Collection: Dave Hamann: Waiting for Their Story to Be Told

These portraits inhabit the space just before a story begins.

Drawing from the historical tradition of the tronie—studies of character rather than identity—this body of work presents figures from the imagined Old West, not as heroes, villains, or legends, but as unresolved presences. They are not illustrations of known narratives; they are portraits of potential. Each subject exists in a state of suspension, caught between anonymity and myth, before history fixes them into a role.

The Old West is often remembered through extremes: violence and heroism, conquest and loss, clarity and bravado. These paintings resist that certainty. Instead, they dwell in ambiguity—weathered faces, guarded expressions, and eyes that suggest lived experience without revealing its particulars. The painterly surface reinforces this instability; forms emerge and dissolve, refusing exactness, mirroring the way stories are constructed, forgotten, or misremembered.

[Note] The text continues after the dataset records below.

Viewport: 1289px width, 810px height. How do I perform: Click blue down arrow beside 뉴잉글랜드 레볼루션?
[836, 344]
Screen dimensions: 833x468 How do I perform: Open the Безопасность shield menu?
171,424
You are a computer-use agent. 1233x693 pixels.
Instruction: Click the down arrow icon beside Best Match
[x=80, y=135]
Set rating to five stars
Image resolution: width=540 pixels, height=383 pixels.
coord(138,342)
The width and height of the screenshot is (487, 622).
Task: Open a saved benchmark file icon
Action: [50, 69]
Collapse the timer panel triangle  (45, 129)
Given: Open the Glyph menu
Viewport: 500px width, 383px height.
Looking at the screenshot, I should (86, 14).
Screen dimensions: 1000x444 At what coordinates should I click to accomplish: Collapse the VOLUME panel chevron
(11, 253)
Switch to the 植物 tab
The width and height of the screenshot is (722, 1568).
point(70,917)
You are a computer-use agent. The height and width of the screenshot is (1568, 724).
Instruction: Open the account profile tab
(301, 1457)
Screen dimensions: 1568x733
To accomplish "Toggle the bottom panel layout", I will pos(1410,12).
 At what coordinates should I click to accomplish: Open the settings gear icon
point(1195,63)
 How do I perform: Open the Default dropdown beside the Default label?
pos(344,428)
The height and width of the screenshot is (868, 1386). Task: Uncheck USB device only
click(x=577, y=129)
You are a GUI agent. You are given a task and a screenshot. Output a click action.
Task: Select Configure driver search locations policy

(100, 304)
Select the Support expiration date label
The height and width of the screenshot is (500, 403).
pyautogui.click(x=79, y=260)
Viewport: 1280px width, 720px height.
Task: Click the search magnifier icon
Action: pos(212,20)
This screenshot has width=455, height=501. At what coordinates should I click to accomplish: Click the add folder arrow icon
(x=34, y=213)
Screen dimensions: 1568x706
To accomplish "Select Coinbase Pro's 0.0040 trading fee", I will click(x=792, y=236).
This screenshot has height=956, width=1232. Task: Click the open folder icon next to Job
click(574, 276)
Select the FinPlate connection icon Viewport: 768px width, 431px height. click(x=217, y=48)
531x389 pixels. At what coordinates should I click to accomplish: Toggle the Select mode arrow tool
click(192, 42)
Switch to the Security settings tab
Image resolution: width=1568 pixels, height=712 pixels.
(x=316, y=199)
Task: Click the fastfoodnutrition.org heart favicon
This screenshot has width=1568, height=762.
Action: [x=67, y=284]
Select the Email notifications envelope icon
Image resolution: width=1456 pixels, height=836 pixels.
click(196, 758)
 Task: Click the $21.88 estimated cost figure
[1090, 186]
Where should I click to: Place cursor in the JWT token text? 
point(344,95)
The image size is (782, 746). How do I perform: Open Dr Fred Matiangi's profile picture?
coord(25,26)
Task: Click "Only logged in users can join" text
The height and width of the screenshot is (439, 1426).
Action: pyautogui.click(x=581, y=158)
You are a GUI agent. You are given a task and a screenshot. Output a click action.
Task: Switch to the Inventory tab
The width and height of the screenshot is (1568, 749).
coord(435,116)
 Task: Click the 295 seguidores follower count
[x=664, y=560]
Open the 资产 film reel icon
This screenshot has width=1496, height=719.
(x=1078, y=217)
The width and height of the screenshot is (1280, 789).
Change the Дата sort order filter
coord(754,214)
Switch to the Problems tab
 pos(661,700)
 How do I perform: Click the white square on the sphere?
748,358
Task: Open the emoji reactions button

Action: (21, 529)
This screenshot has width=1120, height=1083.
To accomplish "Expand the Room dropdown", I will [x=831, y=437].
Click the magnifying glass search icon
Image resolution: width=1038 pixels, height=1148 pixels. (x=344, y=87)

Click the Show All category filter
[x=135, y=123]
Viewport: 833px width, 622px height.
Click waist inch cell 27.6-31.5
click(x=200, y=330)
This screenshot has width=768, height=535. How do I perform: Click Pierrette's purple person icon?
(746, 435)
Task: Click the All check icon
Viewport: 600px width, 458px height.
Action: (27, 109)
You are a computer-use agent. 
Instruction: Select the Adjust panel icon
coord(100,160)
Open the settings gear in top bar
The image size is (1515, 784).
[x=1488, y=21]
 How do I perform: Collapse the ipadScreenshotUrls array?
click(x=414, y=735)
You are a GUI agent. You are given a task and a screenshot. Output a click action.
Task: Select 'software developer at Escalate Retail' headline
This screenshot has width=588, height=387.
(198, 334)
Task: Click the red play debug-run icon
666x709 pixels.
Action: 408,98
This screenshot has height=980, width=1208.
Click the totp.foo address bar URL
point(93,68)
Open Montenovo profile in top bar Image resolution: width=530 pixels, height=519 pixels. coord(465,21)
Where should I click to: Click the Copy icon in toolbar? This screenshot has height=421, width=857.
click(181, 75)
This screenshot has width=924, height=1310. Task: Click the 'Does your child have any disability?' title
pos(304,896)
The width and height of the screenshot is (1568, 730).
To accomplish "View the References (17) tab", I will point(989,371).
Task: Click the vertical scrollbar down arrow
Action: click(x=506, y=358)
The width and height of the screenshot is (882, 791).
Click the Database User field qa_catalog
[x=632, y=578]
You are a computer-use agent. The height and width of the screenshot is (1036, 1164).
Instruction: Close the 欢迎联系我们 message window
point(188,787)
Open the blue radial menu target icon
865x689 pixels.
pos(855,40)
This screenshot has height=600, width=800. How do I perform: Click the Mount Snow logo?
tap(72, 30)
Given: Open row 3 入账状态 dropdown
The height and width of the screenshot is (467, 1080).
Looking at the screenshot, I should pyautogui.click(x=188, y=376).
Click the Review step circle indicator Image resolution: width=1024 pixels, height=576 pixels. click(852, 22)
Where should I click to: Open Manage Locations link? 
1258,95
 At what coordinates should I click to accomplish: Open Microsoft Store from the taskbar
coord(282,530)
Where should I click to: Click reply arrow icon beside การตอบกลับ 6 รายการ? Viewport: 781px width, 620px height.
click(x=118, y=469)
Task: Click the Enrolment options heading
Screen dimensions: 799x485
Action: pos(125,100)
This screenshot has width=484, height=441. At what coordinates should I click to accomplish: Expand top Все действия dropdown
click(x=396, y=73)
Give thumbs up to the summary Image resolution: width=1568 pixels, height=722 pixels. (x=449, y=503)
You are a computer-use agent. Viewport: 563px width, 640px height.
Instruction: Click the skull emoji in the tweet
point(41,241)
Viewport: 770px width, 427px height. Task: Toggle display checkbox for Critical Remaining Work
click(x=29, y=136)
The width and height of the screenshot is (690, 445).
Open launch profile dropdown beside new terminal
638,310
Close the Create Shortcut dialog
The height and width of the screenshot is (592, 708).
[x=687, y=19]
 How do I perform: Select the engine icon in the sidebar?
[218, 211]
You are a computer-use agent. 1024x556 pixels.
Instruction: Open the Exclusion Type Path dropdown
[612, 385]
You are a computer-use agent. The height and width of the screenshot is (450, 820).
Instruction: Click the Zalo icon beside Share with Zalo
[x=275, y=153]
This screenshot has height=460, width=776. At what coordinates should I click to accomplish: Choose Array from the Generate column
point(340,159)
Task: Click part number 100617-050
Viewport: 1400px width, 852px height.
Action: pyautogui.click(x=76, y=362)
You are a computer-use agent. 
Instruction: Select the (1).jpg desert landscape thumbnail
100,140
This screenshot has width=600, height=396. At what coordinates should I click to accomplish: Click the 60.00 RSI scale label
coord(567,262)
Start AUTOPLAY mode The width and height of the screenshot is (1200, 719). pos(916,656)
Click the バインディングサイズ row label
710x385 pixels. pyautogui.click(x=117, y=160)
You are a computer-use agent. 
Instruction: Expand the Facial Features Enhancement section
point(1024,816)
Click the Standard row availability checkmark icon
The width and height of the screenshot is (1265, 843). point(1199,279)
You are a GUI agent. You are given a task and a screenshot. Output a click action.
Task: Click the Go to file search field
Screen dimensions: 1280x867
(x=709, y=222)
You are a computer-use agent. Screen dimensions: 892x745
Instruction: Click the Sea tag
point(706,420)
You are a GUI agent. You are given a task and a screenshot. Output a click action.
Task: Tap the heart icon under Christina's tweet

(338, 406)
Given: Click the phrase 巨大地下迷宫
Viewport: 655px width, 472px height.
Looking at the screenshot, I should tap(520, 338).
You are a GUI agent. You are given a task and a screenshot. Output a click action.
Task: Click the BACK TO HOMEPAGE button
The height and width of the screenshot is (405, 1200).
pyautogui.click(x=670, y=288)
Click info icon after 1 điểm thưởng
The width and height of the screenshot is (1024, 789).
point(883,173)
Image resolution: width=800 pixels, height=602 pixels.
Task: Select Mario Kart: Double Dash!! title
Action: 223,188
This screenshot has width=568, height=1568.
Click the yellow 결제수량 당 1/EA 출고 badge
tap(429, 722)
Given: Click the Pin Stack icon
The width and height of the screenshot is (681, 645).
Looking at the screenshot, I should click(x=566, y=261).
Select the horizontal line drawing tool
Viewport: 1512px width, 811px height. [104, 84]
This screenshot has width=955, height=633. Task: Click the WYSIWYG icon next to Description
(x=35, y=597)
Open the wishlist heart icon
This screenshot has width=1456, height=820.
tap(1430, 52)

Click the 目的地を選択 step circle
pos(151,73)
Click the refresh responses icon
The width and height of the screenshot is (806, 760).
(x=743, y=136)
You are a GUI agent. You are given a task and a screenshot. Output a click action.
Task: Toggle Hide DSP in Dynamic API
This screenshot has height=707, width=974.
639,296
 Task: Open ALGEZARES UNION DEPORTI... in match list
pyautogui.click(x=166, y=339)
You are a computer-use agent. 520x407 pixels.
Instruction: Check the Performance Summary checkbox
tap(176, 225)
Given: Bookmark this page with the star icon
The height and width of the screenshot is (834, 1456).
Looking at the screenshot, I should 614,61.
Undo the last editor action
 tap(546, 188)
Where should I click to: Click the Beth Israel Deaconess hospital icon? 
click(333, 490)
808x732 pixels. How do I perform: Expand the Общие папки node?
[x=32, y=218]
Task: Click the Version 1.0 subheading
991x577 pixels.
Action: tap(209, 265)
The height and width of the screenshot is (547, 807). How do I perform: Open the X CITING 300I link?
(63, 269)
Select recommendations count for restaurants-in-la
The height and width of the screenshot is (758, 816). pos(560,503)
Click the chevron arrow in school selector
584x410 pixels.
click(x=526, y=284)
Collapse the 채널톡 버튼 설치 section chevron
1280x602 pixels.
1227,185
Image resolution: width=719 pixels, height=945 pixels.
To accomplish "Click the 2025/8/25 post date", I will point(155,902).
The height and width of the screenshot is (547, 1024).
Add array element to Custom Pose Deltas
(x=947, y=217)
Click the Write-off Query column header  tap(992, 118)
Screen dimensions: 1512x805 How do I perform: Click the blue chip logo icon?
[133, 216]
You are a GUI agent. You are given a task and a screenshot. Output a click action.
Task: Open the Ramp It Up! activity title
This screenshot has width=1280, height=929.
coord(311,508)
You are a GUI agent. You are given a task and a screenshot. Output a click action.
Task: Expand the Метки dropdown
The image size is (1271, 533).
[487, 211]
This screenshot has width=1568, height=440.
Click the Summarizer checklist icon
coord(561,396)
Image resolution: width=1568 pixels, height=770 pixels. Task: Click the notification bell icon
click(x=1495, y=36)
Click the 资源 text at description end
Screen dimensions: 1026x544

By withholding biographical detail, these portraits invite projection. Viewers are asked to linger, to speculate, and to recognize how easily we assign narratives based on appearance, costume, and cultural memory. In doing so, the work questions whose stories are preserved, whose are romanticized, and whose are left untold.

Ultimately, these figures are not portraits of the past, but of anticipation. They wait—for language, for history, for the viewer—to complete them.